The *magnetic field intensity* is the force acting on a unit test north-pole (i.e., N-pole of 1 Wb) placed at a point in the magnetic field. It is denoted by H.

The magnetic field intensity is a *vector quantity,* possessing both magnitude and direction.

The magnetic field intensity is also known by different names like *Magnetising Force, Magnetic Field Strength, and Magnetic Potential Gradient *etc.

## Explanation

Consider a point x situated at a distance r meters from a pole of m Wb. Let a unit north-pole (i.e., a pole of 1 Wb) is placed at point x.

Hence, by the definition, the magnetic field intensity at point x is the force acting on the unit north-pole placed at point x, i.e.,

Magnetic field intensity at 𝑥, 𝐻 = Force on unit north − pole at 𝑥

Therefore, according to Coulomb’s law of magnetism,

$$\mathrm{H=\frac{1}{4\pi\:\mu_{0}\mu_{r}}(\frac{m_{1}m_{2}}{r^{2}})=\frac{1}{4\pi\:\mu_{0}}(\frac{m\times\:1}{r^{2}})\:\:\:\:\:(\because\:\mu_{r(air)}=1)}$$

$$\mathrm{\Rightarrow\:H=\frac{1}{4\pi\:\mu_{0}}(\frac{m}{r^{2}})\:\:\:...(1)}$$

Thus, the eq. (1) gives the magnetic field intensity at point x placed in the magnetic flied of a magnetic pole of strength of m W_{b}.

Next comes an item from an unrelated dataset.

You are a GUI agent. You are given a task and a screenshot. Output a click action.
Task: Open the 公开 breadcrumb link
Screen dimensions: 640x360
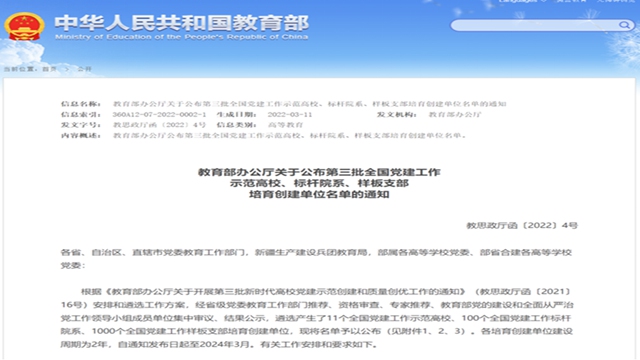84,69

## Unit of Magnetic Field Intensity

Since, by the definition of magnetic field intensity, we can write,

$$\mathrm{H=Force\:on\:a\:magnetic\:pole=\frac{Force(F)}{Pole\:strength (𝑚)=\frac{Newton}{Weber}}=N/Wb}$$

Therefore, the magnetic field intensity is measured in *Newton per Weber *(N/Wb).

## Magnetic Field Intensity of an Electromagnet

An electromagnetic is coil wound on a core of magnetic material.

Consider a coil of N turns, a current of I amperes flowing through it, then

Magnetic field intensity,

$$\mathrm{H=\frac{NI}{l}\:\:AT/m\:\:\:...(2)}$$

Where,

*NI*is called as mmf,*l*is the length of magnetic circuit in m.

The eq. (2) defines *AT/m* as the unit of magnetic field intensity, that equivalent to *N/Wb*.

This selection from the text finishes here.